Specialty training required prior to board certification: Five years
Primary Specialty Certificates
Surgery (General Surgery)
A general surgeon has principal expertise in the diagnosis and care of patients with diseases and disorders affecting the abdomen, digestive tract, endocrine system, breast, skin and blood vessels. A general surgeon is also trained in the treatment of patients who are injured or critically ill, and in the care of pediatric and cancer patients. General surgeons are skilled in the use of minimally invasive techniques and endoscopies. Common conditions treated by general surgeons include hernias, gallstones, appendicitis, breast tumors, thyroid disorders, pancreatitis, bowel obstructions, colon inflammation, and colon cancer. Some general surgeons pursue additional training and specialize in the fields of Pediatric Surgery, Surgical Oncology, Vascular Surgery, Trauma Surgery, Hospice and Palliative Medicine, Transplant Surgery, and others.

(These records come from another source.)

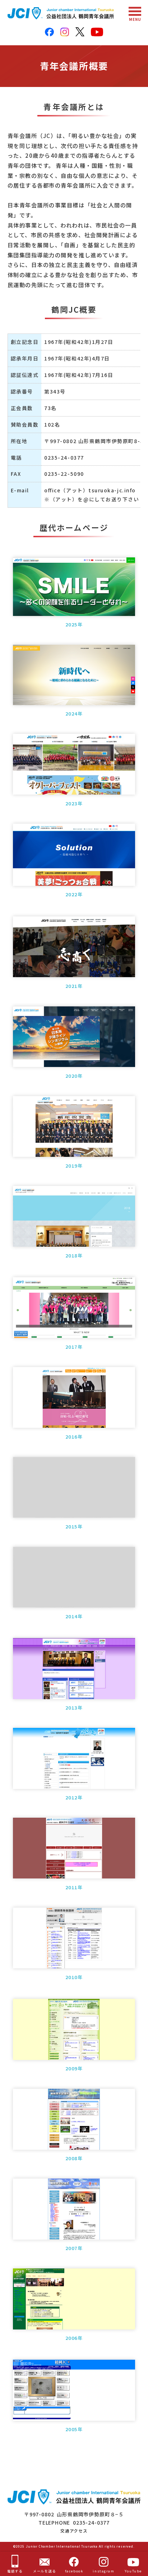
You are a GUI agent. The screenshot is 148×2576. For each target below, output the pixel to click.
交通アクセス (74, 2531)
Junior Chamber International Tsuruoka (62, 2546)
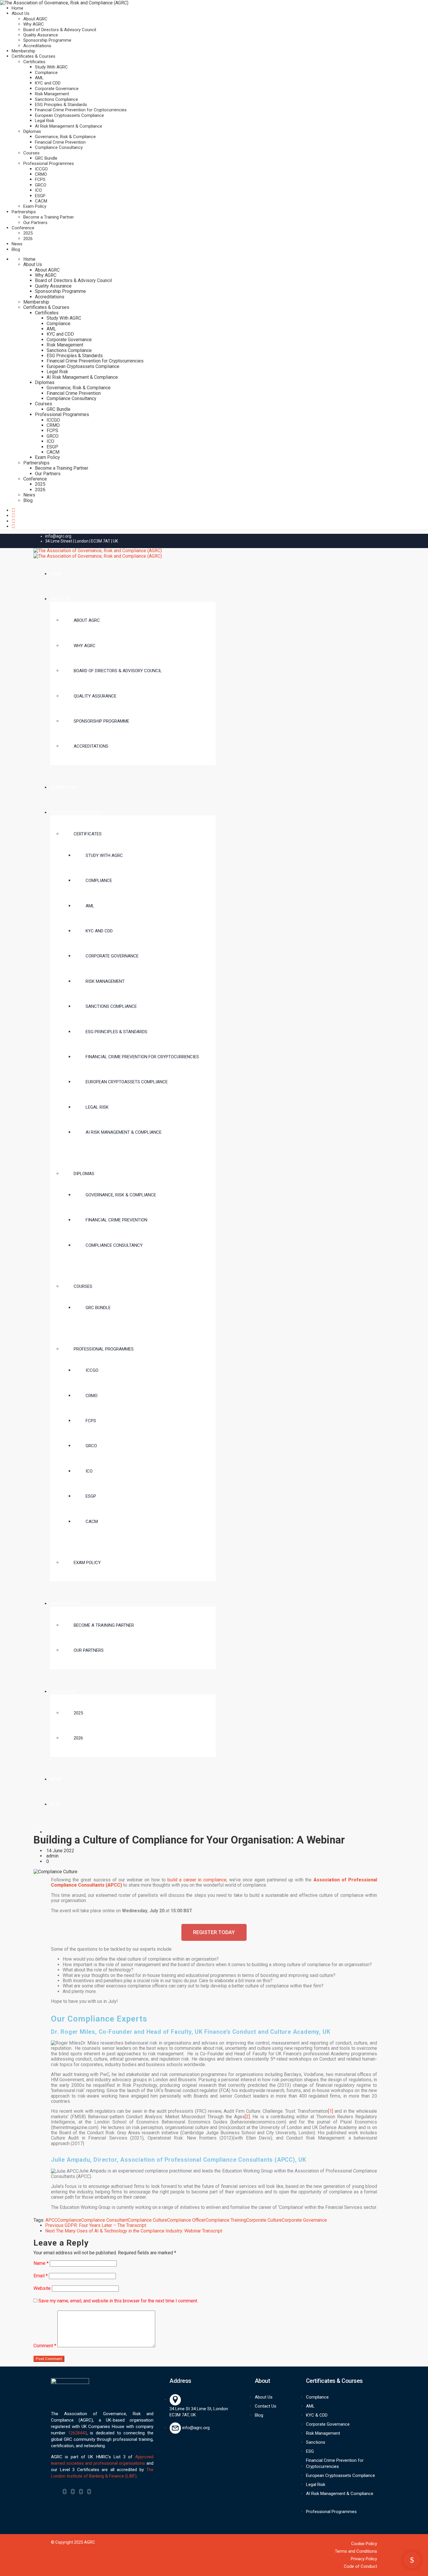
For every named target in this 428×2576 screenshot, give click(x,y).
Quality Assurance (40, 35)
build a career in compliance (197, 1880)
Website (42, 2288)
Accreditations (37, 45)
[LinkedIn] (81, 2492)
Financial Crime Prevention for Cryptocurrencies (81, 109)
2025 (28, 233)
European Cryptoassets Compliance (69, 115)
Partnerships (24, 211)
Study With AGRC (51, 67)
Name (41, 2263)
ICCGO (41, 169)
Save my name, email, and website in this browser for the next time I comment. (118, 2301)
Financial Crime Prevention (60, 142)
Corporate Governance (57, 88)
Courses (31, 153)
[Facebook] (65, 2492)
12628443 (77, 2433)
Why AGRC (33, 24)
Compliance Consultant (104, 2220)
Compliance (46, 72)
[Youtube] (89, 2492)
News (17, 243)
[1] (330, 2111)
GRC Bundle (46, 158)
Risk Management (52, 93)
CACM (41, 201)
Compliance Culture (147, 2220)
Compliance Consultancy (59, 147)
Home (17, 8)
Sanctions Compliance (56, 99)
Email (40, 2276)
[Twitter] (73, 2492)
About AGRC (35, 19)
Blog (16, 249)
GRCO (40, 185)
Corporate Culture (264, 2220)
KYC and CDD (48, 83)
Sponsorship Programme (47, 40)
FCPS (40, 179)
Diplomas (32, 131)
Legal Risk (44, 120)
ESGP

In addition to a general certificate in Surgery (General Surgery), the American Board of Surgery issues a general certificate in the following area of Surgery.
A vascular surgeon has expertise in the diagnosis and management of patients with disorders of the arterial, venous and lymphatic systems, excluding vessels of the brain and the heart. Certified Vascular Surgeons have significant experience in providing comprehensive care to patients with all types of vascular disease, including diagnosis, medical treatment and reconstructive vascular surgical and endovascular techniques. Common interventions performed by vascular surgeons include the opening of blocked arteries, repair of veins to improve circulation, treatment of aneurysms (bulges) in the aorta and other blood vessels, and treatment of vascular injuries.

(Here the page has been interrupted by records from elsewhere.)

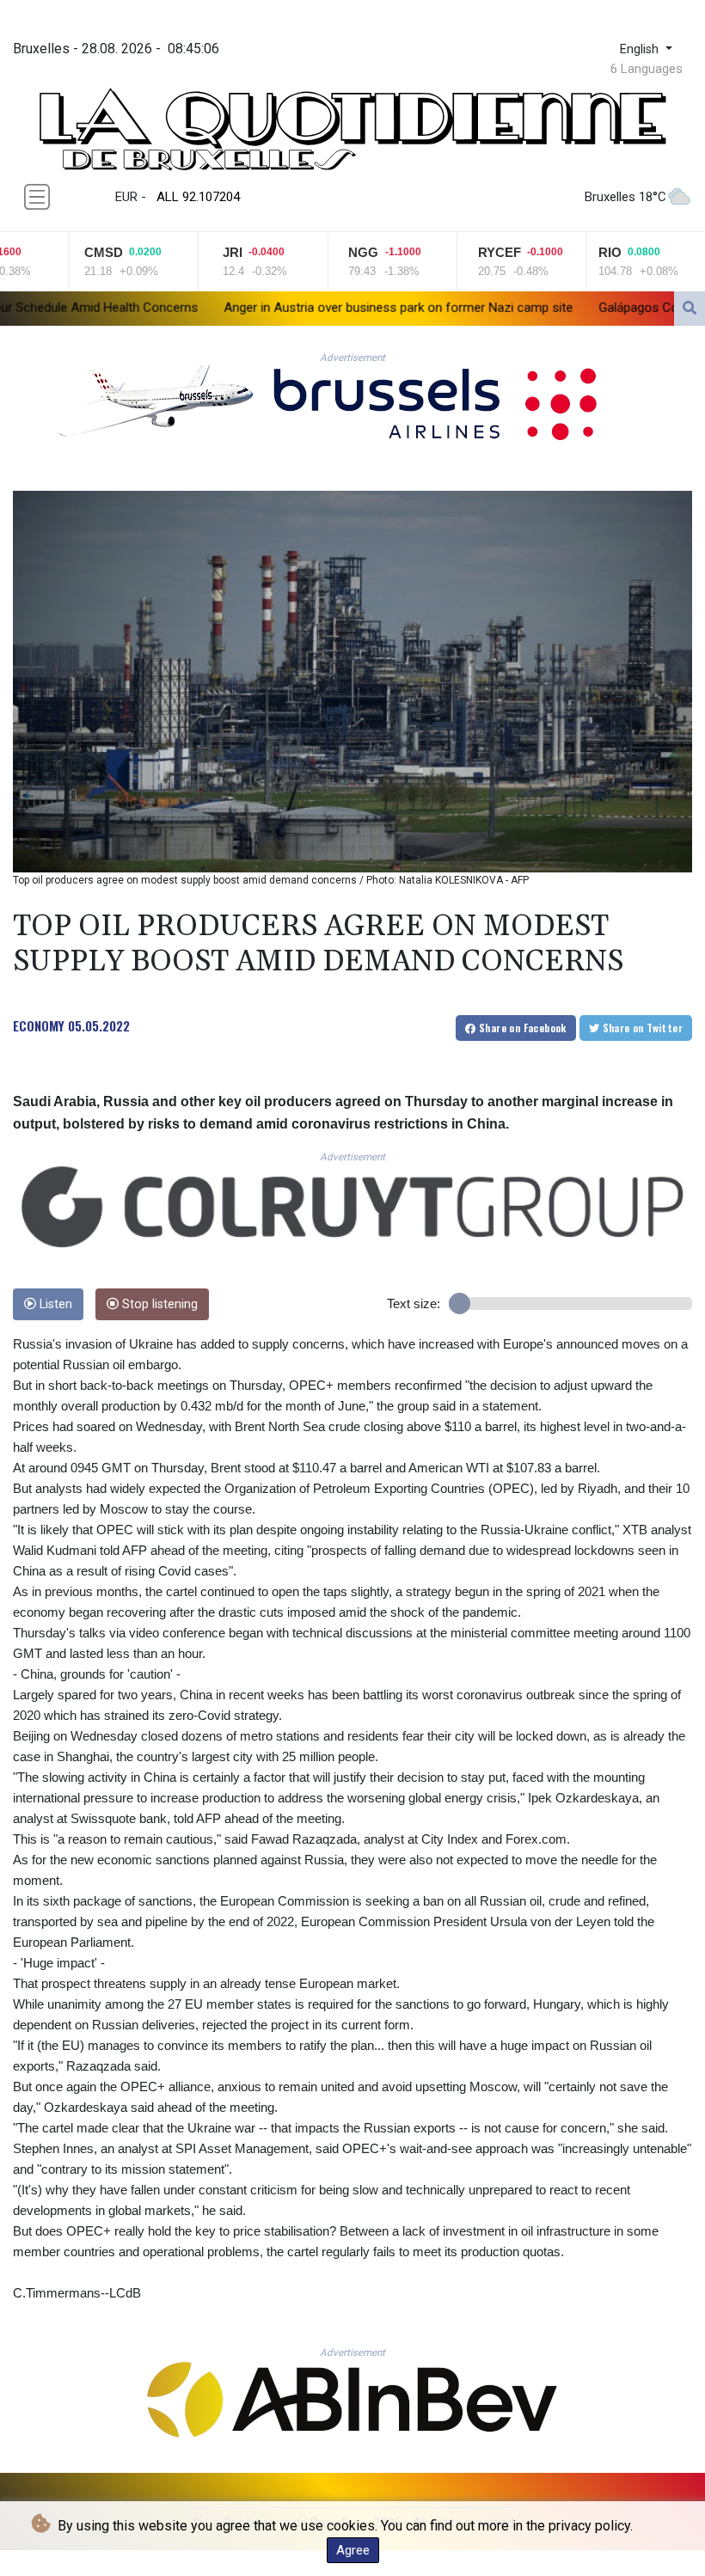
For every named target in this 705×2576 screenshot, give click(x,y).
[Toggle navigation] (37, 197)
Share (521, 1027)
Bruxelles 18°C (625, 197)
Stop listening (158, 1304)
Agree (353, 2550)
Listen (54, 1304)
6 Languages (646, 68)
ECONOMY (38, 1025)
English (641, 49)
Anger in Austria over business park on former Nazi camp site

Specialty training required prior to board certification: Five to seven years
Certification in one of the following subspecialties requires additional training and assessment as specified by the board.
- Complex General Surgical Oncology
A surgeon trained in Complex General Surgical Oncology has expertise in the diagnosis, treatment, and rehabilitation of patients with cancer, especially those with rare, unusual, and/or complex cancers. These surgeons typically work in cancer centers or academic institutions and coordinate patient care with other cancer specialists. They also provide community outreach in cancer prevention and education, as well as lead cancer studies.

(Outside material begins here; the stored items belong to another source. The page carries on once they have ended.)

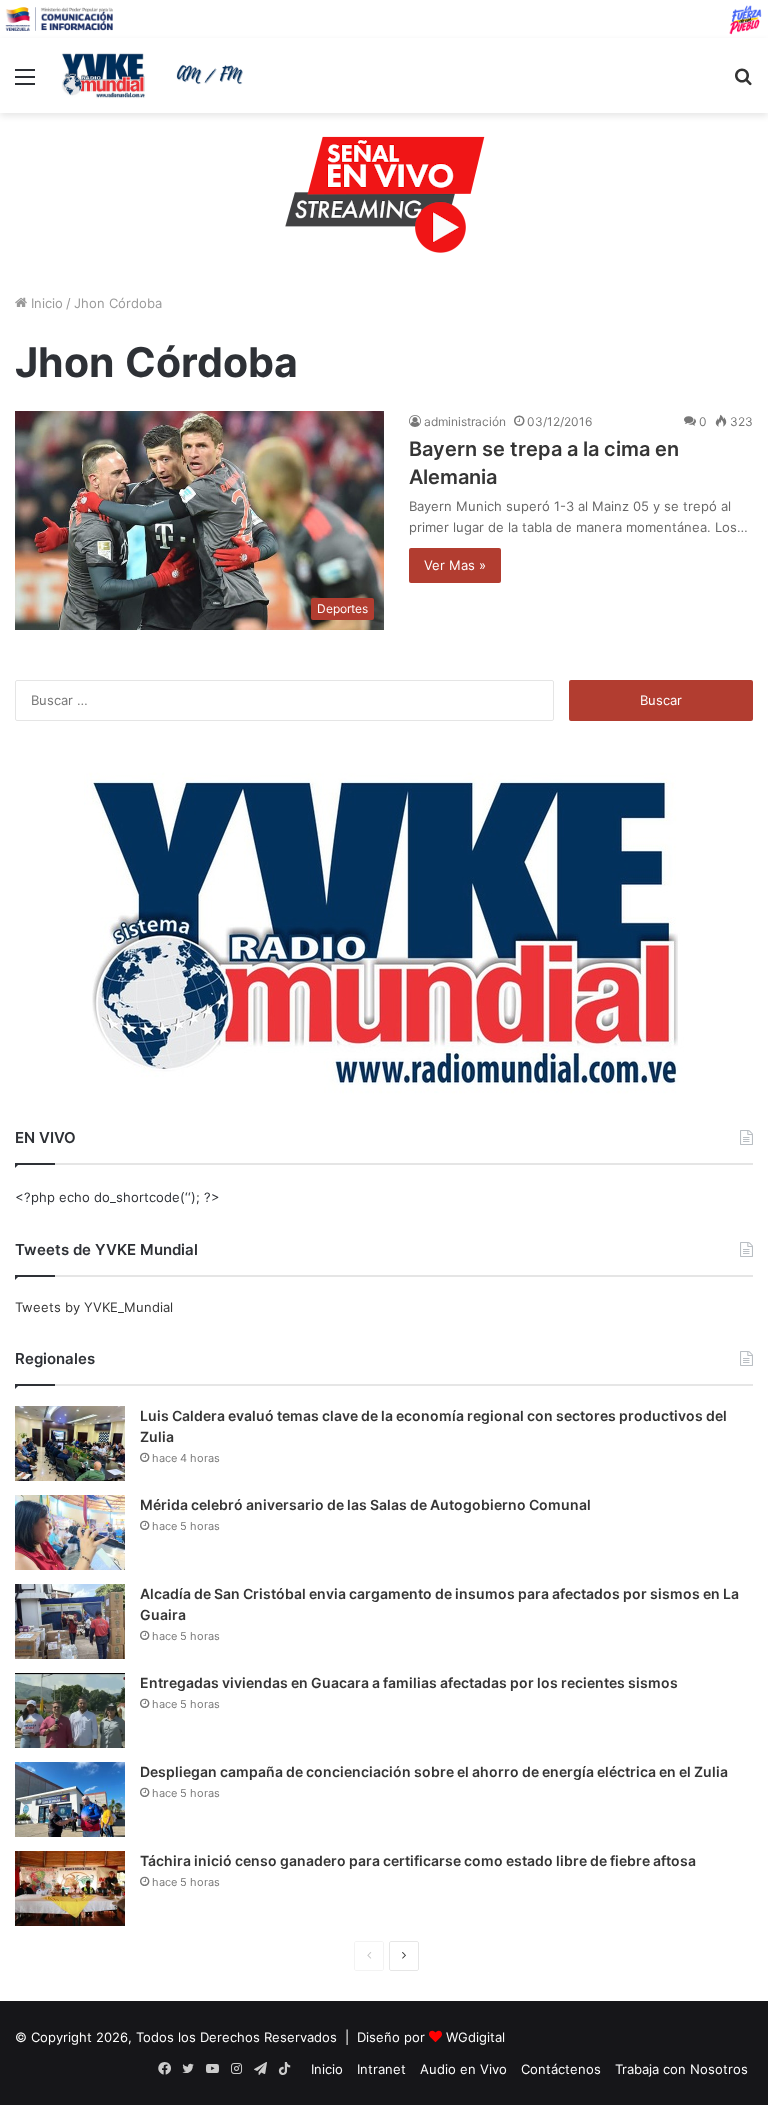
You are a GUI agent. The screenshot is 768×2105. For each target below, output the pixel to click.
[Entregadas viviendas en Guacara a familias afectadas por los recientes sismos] (70, 1710)
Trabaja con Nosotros (681, 2069)
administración (465, 421)
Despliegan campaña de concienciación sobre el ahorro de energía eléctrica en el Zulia (434, 1771)
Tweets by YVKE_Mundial (94, 1307)
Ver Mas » (455, 565)
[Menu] (25, 83)
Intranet (381, 2069)
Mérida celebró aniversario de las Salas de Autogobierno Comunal (365, 1504)
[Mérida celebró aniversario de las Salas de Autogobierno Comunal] (70, 1532)
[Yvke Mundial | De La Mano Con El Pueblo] (156, 75)
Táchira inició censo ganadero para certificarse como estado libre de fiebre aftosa (418, 1860)
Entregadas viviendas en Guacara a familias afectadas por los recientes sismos (409, 1682)
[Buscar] (743, 83)
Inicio (45, 303)
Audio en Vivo (463, 2069)
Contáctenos (561, 2069)
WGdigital (475, 2037)
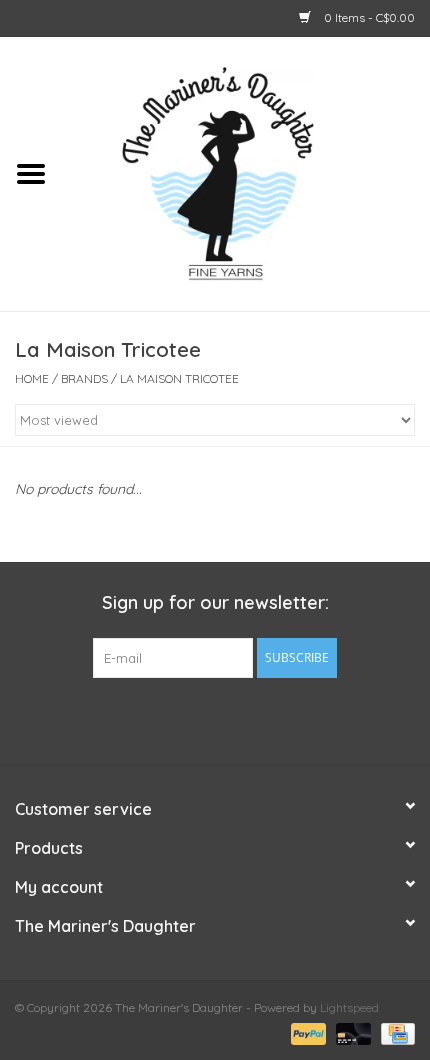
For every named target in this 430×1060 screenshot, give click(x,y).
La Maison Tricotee (179, 378)
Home (32, 378)
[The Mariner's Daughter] (246, 172)
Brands (84, 378)
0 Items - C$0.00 (368, 17)
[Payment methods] (306, 1032)
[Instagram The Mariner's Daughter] (251, 719)
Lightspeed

- Hospice and Palliative Medicine
A surgeon in Hospice and Palliative Medicine has special knowledge and skills to prevent and relieve the suffering experienced by patients with life-limiting illnesses. This specialist works with an interdisciplinary hospice or palliative care team to optimize quality of life while addressing the physical, psychological, social and spiritual needs of both patient and family.
- Pediatric Surgery
A pediatric surgeon is a general surgeon who has expertise in the diagnosis and care of premature and newborn infants, children and adolescents. This care includes the detection and correction of fetal abnormalities, repair of birth defects, treatment of injuries in children and adolescents, and the treatment of pediatric cancer patients, as well as conditions treated in adults by general surgeons, such as appendicitis, hernias, acid reflux and bowel obstructions.
- Surgery of the Hand
A surgeon trained in Surgery of the Hand has expertise in the surgical, medical and rehabilitative care of patients with diseases, injuries, and disorders affecting the hand, wrist and forearm. Common conditions treated by a hand surgeon include carpal tunnel syndrome, trigger fingers, ganglia (lumps), sports injuries to the hand and wrist, and hand injuries involving cut tendons, nerves and arteries. Hand surgeons may be general surgeons, orthopaedic surgeons or plastic surgeons who have received additional training in this area.
- Surgical Critical Care
A surgeon trained in Surgical Critical Care has expertise in the diagnosis, treatment and support of critically ill and injured patients, particularly trauma victims and patients with serious infections and organ failure. In addition, these surgeons coordinate patient care among the patient’s primary physician, critical care staff and other specialists.